Sudah menjadi komitmen Jonan, bahwa manakala PT. KAI ingin meningkatkan kualitas pelayanan dan menjadi perusahaan transportasi terbaik, maka harus melakukan perubahan-perubahan secara menyeluruh dan mendasar baik menyangkut manajeman maupun SDM nya. Tanpa ada perubahan PT.KAI akan semakin terpuruk pada suatu lembah kesan buruk di mata publik sebagai pengguna layanan transportasi. Perubahan menuju kearah perbaikan tidak serta merta berjalan mulus, tantangan baik dari internal maupun eksternal perusahaan muncul di permukaan sebagai indikasi masih adanya resistensi terhadap perubahan itu sendiri. Seperti yang diungkapkan oleh Rhenald Kasali dalam bukunya ”Change” (2005) yang menjadi ” best seller” bahwa : kita bisa membecinya karena change mengancurkan sesuatu yang sudah bertahun-tahun berjalan dengan normal. Seperti badai tsunami, atau tornado, ia mempunyai kekuatan menghancurkan yang luar biasa. Setelah itu, hal-hal yang dimunculkannya tampak begitu strange, Aneh. Kita pun menolaknya. Bahkan melawannya. Tapi hal yang baru itu bukannya binasa melainkan malah tumbuh dan menjadi besar. Langkah awal yang dilakukan Jonan dalam membenahi kondisi PT.KAI yakni mengangkat dan mengisi orang-orang baru pada level direksi baik berasal dari lingkungan internal maupun eksternal, karena dalam manajemen maupun dunia bisnis, ”the man behind the gun ” pada akhirnya menjadi aktor penentu keberhasilan suatu organisasi dalam mencapai Visi dan Misi nya.

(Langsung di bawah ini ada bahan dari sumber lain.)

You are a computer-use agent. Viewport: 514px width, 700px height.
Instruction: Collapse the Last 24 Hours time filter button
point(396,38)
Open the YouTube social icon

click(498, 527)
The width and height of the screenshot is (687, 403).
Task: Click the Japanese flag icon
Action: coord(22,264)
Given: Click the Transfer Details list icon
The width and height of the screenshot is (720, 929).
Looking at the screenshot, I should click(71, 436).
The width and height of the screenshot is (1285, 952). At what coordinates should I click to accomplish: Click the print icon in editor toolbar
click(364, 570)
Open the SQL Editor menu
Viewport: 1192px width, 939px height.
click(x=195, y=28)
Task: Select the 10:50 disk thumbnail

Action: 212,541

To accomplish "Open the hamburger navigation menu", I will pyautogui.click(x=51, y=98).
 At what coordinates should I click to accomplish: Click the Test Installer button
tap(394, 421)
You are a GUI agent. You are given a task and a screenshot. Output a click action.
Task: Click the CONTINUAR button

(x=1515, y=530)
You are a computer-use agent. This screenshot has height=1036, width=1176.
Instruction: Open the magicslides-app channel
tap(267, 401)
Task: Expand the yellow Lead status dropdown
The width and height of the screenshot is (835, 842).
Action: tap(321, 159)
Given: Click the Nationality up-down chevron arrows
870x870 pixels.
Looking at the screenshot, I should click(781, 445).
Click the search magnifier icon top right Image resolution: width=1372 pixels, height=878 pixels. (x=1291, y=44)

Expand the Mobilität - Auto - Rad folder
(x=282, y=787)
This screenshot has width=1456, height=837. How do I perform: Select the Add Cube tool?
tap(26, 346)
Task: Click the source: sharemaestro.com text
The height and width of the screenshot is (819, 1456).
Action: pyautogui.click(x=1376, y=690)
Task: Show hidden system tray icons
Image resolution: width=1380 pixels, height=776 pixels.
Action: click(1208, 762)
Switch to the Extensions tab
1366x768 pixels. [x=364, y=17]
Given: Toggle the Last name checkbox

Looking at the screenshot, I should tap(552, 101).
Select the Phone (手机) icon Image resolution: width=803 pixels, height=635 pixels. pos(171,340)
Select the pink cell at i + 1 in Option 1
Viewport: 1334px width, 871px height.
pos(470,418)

Diantara berbagai langkah strategis yang dilakukan oleh Jonan, salah satunya yaitu membangun budaya perusahaan (corporate culture) yang baru melalui penerapan Teknologi Informasi (TI) yang baru sesuai dengan dinamika perkembangan TI sendiri dan tuntutan kebutuhan pelayanan.
Langkah tersebut didasarkan pada suatu pertimbangan bahwa perubahan dan penanaman budaya korporat baru tidak cukup kalau hanya melalui instruksi, penerbitan Juklak (Petunjuk Pelaksanaan) atau SOP (Standard Operating Procedurs), tetapi dibutuhkan leadership yang tangguh dan tahan banting, mampu menjadi teladan, mempunyai komitmen yang tinggi terhadap perubahan itu sendiri dan didukung dengan system yang handal agar budaya korporat dapat dipelihara dan survive.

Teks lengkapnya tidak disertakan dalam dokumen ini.